Des armes capables "d'autoréagir"

Pour l’heure, Dassault ou BAE, qui travaillent sur les drones du futur, comme Taranis, sont catégoriques : même si ces engins possèdent un haut degré d’automatisation, ils seront toujours déployés sous surveillance humaine. Pourtant, lorsque les temps de réaction pour décider de la nature d’une menace ou de la riposte se calculent en nanosecondes, la machine semble avoir davantage son mot à dire, comme c’est déjà le cas pour le système de défense antimissile Phalanx. Mais le plus inquiétant, pour le juriste Xavier Philippe, c’est que cette nouvelle génération d’armes létales autonomes "pourrait autoréagir." Taranis est ainsi conçu pour repérer une cible en territoire hostile, et la neutraliser. "C’est quelque chose qu’on a jamais vu avant, et dont on ne connait pas le cadre juridique."
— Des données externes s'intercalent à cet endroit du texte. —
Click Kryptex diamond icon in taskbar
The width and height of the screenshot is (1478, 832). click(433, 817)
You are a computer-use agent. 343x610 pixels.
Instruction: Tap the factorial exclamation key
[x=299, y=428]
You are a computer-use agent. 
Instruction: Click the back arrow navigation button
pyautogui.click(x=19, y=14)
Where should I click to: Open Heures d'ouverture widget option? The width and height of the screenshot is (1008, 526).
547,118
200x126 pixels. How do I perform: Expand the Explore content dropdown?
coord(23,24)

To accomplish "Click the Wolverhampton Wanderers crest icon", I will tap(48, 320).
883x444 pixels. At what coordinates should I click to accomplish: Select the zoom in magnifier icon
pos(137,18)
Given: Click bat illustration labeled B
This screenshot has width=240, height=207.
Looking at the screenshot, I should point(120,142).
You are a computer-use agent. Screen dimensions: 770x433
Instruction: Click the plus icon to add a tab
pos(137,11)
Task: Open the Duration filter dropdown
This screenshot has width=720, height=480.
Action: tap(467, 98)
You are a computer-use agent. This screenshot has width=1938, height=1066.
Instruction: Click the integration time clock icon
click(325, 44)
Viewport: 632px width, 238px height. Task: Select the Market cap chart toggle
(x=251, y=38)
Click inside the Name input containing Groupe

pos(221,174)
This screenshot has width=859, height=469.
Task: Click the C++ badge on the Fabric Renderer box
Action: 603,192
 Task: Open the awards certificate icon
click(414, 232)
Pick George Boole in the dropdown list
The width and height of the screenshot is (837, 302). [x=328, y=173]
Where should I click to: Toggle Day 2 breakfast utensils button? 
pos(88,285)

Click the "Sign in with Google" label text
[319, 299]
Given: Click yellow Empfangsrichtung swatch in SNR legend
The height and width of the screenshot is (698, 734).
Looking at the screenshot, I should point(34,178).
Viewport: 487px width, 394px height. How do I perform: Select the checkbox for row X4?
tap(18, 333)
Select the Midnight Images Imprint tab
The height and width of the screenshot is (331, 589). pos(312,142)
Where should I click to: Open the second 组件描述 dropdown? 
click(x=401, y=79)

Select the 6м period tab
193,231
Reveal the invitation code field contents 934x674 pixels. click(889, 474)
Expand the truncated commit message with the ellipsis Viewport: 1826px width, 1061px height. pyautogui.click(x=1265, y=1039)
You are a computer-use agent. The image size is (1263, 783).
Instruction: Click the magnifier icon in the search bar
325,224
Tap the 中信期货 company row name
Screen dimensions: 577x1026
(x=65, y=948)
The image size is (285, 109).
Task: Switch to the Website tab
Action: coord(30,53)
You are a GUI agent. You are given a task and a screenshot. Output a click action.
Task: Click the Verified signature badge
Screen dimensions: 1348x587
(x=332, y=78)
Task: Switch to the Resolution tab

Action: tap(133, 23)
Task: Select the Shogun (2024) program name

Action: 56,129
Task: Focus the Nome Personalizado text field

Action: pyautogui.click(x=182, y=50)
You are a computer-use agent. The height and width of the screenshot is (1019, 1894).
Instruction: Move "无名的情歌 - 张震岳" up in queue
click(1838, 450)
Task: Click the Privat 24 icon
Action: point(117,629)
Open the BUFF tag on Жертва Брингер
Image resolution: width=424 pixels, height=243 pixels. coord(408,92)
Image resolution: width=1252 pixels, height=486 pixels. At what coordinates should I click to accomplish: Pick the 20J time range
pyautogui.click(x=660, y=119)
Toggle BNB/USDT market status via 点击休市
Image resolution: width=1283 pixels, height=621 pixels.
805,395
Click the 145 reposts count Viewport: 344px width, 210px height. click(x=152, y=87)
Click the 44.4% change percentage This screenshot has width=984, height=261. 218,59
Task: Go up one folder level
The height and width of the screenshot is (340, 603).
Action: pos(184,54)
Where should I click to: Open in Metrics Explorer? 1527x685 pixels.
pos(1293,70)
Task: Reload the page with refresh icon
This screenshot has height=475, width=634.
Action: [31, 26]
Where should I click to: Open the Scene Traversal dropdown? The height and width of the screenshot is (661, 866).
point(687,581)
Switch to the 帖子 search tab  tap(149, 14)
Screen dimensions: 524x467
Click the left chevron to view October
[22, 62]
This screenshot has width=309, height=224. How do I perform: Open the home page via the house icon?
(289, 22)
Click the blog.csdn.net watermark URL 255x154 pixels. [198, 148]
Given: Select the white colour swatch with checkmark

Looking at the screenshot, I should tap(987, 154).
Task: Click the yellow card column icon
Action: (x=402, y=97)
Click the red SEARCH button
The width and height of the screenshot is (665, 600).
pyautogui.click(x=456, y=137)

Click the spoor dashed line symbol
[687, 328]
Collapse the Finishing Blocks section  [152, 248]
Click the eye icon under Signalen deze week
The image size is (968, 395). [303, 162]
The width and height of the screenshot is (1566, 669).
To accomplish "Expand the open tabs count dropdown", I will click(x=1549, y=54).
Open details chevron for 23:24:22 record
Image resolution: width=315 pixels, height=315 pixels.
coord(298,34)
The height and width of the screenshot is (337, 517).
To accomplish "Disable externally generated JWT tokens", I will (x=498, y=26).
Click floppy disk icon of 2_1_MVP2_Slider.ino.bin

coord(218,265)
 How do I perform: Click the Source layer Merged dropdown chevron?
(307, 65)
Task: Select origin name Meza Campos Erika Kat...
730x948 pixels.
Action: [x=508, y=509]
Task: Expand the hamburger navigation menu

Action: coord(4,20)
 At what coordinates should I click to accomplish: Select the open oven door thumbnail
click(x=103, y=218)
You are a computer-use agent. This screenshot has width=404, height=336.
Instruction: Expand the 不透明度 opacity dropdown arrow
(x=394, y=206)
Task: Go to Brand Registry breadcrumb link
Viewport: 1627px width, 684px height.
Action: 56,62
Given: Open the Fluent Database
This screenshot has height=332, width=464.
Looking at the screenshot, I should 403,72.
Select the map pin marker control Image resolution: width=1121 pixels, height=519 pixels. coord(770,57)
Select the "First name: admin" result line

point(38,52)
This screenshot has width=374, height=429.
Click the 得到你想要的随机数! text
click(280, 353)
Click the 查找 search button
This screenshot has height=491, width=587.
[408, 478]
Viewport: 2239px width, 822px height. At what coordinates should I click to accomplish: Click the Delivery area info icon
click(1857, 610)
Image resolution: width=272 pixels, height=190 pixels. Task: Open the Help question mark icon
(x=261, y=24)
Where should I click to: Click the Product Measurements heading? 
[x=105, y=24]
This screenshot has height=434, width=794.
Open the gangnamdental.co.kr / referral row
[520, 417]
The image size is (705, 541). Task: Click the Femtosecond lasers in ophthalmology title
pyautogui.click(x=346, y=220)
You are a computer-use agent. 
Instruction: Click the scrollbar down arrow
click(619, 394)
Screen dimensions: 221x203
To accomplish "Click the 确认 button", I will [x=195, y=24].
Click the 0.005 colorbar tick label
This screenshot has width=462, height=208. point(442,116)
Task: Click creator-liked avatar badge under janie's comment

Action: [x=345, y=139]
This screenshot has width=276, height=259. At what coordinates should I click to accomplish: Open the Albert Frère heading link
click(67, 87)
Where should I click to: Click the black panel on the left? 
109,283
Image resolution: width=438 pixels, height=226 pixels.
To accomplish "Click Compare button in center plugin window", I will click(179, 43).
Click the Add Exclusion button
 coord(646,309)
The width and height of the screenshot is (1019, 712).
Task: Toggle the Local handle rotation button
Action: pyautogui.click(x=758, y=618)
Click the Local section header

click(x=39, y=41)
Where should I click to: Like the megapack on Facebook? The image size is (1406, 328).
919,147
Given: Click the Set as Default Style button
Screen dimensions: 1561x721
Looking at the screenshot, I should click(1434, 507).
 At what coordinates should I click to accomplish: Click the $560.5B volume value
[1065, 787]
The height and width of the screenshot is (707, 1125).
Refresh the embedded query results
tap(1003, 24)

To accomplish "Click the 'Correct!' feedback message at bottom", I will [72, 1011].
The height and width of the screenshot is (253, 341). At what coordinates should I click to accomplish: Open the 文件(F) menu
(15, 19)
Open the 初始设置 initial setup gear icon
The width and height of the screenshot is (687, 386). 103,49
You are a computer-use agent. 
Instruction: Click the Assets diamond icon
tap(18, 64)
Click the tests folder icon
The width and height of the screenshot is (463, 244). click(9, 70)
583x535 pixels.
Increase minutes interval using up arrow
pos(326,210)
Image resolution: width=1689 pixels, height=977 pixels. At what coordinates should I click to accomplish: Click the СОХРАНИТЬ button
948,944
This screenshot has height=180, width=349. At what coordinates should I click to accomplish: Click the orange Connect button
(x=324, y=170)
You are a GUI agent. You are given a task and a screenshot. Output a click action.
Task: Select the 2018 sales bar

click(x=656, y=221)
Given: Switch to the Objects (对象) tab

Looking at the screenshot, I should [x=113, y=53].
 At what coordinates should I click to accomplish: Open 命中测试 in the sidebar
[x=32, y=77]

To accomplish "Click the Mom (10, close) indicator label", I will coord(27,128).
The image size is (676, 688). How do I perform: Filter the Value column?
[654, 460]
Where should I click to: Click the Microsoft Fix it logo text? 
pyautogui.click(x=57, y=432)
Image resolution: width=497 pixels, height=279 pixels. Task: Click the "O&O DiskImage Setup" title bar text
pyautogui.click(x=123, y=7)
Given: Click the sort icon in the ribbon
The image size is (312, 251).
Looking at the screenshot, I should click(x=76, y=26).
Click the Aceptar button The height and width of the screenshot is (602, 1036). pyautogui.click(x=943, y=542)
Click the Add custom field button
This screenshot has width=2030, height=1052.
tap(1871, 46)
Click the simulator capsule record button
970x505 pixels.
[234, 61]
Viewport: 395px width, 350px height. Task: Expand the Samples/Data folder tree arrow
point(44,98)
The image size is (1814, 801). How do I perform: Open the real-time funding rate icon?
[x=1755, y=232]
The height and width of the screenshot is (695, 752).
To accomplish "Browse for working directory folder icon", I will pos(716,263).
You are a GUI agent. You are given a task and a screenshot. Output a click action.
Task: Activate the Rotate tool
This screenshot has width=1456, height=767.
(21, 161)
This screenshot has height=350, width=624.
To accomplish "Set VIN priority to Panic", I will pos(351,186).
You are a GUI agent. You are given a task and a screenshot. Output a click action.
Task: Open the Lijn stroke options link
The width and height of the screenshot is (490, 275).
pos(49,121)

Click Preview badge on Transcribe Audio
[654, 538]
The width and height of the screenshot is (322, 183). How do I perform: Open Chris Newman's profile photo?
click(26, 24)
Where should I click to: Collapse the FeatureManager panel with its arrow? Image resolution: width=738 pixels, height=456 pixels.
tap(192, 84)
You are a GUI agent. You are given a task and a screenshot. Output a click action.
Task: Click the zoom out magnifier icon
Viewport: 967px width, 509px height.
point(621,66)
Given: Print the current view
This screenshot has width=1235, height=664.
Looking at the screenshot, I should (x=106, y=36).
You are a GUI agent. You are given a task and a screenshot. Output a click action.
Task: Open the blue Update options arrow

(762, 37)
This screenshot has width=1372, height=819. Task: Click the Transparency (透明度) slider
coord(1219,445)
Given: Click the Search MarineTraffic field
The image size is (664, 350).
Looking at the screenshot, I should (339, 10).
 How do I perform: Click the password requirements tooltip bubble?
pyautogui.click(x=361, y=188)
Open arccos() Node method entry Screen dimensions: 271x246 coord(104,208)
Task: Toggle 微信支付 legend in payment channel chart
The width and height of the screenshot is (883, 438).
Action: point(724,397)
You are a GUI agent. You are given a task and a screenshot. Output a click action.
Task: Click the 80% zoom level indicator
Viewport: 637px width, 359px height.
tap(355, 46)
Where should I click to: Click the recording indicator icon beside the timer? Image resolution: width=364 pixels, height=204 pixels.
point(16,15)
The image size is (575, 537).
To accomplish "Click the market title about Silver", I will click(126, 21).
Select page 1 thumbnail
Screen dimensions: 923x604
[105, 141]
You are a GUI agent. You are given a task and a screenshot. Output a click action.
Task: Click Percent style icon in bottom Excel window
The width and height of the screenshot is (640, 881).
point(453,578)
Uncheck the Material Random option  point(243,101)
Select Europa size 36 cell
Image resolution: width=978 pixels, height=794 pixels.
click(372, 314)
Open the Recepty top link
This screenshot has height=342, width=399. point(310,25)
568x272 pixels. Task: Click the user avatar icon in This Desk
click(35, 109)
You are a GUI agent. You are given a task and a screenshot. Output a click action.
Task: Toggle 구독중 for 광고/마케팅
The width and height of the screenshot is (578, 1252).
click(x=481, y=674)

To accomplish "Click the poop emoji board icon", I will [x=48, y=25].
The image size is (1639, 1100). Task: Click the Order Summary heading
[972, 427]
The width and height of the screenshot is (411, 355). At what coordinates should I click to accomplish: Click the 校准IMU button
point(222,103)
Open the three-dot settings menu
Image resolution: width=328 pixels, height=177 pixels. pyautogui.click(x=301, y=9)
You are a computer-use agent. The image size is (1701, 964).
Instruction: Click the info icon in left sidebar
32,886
Une nouvelle éthique de la guerre ?

Les conventions de Genève, datant de 1977, n’avaient absolument pas prévu ce cas de figure. "Il n’y a plus de combat dans lequel deux adversaires se repèrent, s’identifient et décident, ou non, de se tirer dessus. On est dans quelque chose qui est devenu complétement immatériel." Le lobbying de Human Rights Watch, et l’appel lancé par ces chercheurs, est bien orienté dans ce but : amener une réflexion internationale sur ce nouveau type d’arme, qui redéfinit "l’éthique" de la guerre, et pose la question de la responsabilité. Car l’intelligence artificielle, programmée et donc faillible, pourrait très bien confondre un civil et un combattant. Cela passerait alors par un nouveau cadre juridique pour encadrer les conflits armés. Sauf que le droit international, comme le précise Xavier Philippe, demeure un droit "contractuel" : "Quand on adopte une nouvelle norme, il faut que ceux qui ratifient cette norme acceptent de s’y soumettre." Et les pays les plus enclins à changer le droit international sont, justement, "tous ceux qui n’ont pas d’armes automatiques létales !" - à l’image de la Norvège ou la Suède. Les armes chimiques et les bombes à sous-munitions ont beau être interdites et encadrées par des textes internationaux, elles n’en ont pas moins été utilisées récemment en Syrie, ou en Ukraine. Pour le juriste, il en va des armes létales autonomes comme du nucléaire : "Bien sûr que l’intelligence artificielle peut être un progrès pour l’humanité, mais croire qu’elle ne puisse pas servir le domaine militaire et qu’il suffise de faire une promesse qui ne lie que ceux qui s’y engagent, c’est à mon avis un peu naïf."